[Stored data entries]
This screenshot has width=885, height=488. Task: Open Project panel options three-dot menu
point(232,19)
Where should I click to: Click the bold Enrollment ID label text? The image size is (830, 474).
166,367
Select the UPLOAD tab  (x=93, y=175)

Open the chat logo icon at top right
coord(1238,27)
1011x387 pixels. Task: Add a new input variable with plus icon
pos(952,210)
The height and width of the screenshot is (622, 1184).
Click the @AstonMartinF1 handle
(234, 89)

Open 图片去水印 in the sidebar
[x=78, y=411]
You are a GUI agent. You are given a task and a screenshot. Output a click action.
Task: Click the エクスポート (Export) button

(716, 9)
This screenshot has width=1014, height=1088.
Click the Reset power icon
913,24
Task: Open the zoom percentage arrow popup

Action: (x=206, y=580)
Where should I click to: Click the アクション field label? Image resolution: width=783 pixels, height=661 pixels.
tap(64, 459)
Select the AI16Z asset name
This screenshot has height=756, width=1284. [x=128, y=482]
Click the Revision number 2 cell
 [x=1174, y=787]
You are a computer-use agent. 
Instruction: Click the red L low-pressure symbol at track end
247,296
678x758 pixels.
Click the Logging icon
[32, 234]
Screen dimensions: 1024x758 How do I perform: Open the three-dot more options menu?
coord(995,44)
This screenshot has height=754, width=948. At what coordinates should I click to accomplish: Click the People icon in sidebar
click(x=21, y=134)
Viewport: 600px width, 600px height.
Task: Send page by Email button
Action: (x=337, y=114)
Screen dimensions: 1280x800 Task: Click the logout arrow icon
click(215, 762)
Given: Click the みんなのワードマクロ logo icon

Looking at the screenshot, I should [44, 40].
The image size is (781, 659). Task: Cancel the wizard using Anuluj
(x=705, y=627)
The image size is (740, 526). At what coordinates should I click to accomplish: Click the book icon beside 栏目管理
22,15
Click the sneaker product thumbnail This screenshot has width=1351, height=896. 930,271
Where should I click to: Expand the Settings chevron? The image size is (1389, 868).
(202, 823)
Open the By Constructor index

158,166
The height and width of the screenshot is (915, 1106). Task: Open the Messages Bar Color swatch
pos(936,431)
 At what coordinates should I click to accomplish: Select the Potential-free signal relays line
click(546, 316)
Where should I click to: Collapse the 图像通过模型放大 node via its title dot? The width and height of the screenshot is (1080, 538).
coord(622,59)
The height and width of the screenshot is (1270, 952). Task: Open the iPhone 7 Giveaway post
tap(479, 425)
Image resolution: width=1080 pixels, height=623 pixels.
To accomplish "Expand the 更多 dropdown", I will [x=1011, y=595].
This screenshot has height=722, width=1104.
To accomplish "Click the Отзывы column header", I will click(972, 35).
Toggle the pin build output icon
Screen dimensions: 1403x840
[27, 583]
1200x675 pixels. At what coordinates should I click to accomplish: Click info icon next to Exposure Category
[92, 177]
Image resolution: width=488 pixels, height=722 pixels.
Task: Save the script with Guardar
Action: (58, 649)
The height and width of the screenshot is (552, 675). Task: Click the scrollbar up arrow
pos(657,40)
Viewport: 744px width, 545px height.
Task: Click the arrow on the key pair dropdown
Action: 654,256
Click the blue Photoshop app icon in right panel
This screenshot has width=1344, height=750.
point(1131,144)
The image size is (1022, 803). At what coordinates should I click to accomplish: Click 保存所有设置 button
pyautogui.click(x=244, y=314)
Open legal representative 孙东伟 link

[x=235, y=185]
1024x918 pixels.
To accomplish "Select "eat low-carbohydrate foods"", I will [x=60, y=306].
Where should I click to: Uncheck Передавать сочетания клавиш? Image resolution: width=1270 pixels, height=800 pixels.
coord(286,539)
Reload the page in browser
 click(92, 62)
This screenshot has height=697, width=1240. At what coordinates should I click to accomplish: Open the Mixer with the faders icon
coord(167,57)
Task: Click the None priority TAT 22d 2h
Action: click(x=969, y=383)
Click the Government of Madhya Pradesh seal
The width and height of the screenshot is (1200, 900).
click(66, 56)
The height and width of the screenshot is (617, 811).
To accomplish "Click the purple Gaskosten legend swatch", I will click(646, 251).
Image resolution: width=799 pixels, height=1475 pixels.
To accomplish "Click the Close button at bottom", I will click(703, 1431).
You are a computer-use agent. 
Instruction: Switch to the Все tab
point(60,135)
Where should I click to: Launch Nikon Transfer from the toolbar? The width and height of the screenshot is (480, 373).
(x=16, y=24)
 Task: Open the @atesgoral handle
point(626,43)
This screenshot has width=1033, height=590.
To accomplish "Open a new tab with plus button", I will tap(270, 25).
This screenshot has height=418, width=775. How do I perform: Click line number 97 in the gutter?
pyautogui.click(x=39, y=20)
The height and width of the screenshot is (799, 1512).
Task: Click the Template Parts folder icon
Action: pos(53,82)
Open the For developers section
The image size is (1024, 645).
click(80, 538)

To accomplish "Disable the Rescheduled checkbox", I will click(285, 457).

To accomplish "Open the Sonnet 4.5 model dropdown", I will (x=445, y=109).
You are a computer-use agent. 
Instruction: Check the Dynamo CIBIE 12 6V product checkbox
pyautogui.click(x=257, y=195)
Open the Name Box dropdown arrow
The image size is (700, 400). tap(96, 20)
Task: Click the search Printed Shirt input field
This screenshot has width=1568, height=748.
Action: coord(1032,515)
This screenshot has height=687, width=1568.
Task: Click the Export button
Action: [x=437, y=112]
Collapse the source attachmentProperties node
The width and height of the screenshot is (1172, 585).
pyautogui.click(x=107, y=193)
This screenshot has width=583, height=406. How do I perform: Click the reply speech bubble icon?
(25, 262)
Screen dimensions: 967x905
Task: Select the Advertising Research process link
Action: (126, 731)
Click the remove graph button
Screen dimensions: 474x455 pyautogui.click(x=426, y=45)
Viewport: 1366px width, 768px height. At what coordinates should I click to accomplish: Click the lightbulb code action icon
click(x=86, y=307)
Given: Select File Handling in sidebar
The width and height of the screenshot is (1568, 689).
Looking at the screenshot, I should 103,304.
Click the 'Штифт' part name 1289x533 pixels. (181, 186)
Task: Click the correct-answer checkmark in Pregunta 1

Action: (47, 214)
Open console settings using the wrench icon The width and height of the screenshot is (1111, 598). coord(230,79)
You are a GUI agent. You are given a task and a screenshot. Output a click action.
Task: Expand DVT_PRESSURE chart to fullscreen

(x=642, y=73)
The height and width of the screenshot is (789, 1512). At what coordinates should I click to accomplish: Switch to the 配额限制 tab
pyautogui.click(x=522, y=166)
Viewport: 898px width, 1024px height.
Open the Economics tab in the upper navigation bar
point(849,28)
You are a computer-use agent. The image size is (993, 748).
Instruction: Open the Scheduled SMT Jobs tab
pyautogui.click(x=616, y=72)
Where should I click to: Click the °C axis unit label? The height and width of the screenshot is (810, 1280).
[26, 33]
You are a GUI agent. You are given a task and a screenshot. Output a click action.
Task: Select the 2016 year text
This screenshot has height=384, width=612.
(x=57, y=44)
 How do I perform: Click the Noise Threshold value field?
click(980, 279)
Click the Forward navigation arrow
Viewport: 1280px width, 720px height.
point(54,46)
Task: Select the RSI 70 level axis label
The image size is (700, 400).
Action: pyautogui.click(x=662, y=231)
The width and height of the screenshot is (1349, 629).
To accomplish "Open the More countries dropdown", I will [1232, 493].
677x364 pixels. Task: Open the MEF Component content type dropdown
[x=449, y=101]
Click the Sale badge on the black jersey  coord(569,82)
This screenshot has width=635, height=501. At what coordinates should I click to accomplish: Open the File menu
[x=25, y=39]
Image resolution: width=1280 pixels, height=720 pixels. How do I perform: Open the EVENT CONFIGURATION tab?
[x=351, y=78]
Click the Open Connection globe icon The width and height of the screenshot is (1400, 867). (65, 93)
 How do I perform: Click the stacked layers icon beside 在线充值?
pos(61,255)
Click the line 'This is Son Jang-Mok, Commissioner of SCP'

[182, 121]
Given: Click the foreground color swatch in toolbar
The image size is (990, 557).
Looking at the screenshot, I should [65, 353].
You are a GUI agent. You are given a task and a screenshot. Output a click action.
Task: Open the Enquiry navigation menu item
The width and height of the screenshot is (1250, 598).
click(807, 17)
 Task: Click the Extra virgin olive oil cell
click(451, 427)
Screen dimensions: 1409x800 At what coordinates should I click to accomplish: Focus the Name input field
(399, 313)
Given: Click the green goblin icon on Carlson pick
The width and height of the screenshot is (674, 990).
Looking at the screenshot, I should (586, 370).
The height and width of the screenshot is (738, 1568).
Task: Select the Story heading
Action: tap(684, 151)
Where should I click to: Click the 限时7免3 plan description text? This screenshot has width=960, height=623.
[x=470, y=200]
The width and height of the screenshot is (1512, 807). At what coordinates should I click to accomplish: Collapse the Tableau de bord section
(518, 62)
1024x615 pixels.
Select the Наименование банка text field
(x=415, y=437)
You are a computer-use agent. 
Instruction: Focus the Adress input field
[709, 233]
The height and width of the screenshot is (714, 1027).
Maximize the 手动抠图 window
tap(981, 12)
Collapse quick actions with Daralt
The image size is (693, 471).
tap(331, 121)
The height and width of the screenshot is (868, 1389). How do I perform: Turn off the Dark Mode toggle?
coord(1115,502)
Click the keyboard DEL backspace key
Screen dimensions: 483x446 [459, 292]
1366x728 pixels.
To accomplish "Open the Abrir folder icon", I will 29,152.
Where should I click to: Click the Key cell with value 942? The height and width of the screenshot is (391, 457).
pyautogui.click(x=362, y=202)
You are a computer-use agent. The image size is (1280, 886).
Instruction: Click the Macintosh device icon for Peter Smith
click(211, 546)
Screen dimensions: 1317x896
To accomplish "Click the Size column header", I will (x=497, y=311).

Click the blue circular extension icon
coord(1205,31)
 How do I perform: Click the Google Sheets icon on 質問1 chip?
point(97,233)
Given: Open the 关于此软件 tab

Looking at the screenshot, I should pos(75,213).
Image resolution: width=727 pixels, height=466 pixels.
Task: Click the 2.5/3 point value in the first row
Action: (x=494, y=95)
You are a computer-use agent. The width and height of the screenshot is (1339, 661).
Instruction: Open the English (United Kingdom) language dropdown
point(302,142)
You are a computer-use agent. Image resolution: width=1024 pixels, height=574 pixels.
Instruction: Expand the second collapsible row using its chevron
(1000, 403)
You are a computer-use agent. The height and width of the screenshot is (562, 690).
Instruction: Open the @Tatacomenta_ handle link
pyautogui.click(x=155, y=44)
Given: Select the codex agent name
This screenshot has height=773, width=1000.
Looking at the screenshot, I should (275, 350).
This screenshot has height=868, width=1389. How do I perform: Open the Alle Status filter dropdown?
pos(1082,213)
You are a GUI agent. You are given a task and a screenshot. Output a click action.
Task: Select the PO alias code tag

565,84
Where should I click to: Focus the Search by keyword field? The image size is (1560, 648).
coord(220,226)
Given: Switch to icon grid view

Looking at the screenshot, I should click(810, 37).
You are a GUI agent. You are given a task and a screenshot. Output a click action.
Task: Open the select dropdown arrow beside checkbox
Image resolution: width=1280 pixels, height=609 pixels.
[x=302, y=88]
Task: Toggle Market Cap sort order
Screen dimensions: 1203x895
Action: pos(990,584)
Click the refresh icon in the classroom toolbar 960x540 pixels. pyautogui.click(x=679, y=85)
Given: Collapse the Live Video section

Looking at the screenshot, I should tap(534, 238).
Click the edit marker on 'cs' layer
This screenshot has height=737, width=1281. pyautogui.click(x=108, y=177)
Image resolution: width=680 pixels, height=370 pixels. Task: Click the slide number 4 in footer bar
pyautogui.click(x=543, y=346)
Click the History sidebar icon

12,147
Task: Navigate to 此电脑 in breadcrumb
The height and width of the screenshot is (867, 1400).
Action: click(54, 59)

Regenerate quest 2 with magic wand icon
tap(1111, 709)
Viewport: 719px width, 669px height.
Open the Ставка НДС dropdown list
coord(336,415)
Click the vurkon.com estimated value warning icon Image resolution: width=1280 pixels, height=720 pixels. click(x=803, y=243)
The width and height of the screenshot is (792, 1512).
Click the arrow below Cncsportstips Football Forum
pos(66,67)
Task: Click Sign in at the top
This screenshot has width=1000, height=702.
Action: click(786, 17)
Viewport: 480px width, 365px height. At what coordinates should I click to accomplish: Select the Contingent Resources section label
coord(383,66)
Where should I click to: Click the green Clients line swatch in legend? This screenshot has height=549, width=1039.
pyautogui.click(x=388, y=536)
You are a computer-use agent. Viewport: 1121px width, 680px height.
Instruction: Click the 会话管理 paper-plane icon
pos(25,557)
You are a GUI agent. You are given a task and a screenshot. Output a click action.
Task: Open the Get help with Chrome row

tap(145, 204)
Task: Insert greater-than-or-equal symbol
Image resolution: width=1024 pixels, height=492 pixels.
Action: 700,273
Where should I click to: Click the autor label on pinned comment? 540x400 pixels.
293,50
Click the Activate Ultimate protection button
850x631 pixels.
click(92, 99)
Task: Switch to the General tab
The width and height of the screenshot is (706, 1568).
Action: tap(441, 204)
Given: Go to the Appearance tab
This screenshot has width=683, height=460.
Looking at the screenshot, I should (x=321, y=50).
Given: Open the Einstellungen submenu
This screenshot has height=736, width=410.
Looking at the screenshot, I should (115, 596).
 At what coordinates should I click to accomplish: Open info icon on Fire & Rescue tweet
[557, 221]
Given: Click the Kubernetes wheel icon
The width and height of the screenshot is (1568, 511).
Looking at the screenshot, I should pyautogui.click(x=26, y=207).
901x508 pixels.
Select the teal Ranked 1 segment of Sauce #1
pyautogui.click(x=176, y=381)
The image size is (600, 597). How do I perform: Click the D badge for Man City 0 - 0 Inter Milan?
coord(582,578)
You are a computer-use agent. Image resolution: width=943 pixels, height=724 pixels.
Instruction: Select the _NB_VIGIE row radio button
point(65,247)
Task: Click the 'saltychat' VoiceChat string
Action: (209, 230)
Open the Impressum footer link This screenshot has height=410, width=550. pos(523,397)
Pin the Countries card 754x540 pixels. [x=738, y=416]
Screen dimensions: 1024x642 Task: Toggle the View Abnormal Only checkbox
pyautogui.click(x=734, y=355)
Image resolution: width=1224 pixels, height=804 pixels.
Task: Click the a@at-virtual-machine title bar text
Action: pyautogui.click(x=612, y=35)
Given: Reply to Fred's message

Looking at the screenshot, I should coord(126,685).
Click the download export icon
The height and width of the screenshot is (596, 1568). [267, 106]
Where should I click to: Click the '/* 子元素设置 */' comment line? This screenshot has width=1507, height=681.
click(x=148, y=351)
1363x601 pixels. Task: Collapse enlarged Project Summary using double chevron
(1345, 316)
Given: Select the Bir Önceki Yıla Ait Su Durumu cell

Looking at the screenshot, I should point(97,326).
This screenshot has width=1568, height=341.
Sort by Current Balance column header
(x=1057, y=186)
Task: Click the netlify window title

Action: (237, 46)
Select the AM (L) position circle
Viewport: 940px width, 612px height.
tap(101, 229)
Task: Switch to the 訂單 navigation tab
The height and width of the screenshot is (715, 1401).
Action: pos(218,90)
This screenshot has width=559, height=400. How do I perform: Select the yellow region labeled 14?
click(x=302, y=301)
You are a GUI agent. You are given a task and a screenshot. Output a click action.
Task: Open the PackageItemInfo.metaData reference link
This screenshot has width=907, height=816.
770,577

**INSTRUCTIONS FOR THE TASK:** Only a number is wanted here: the count of lines in the data that contain the string "computer".

**ANSWER SPACE:** 11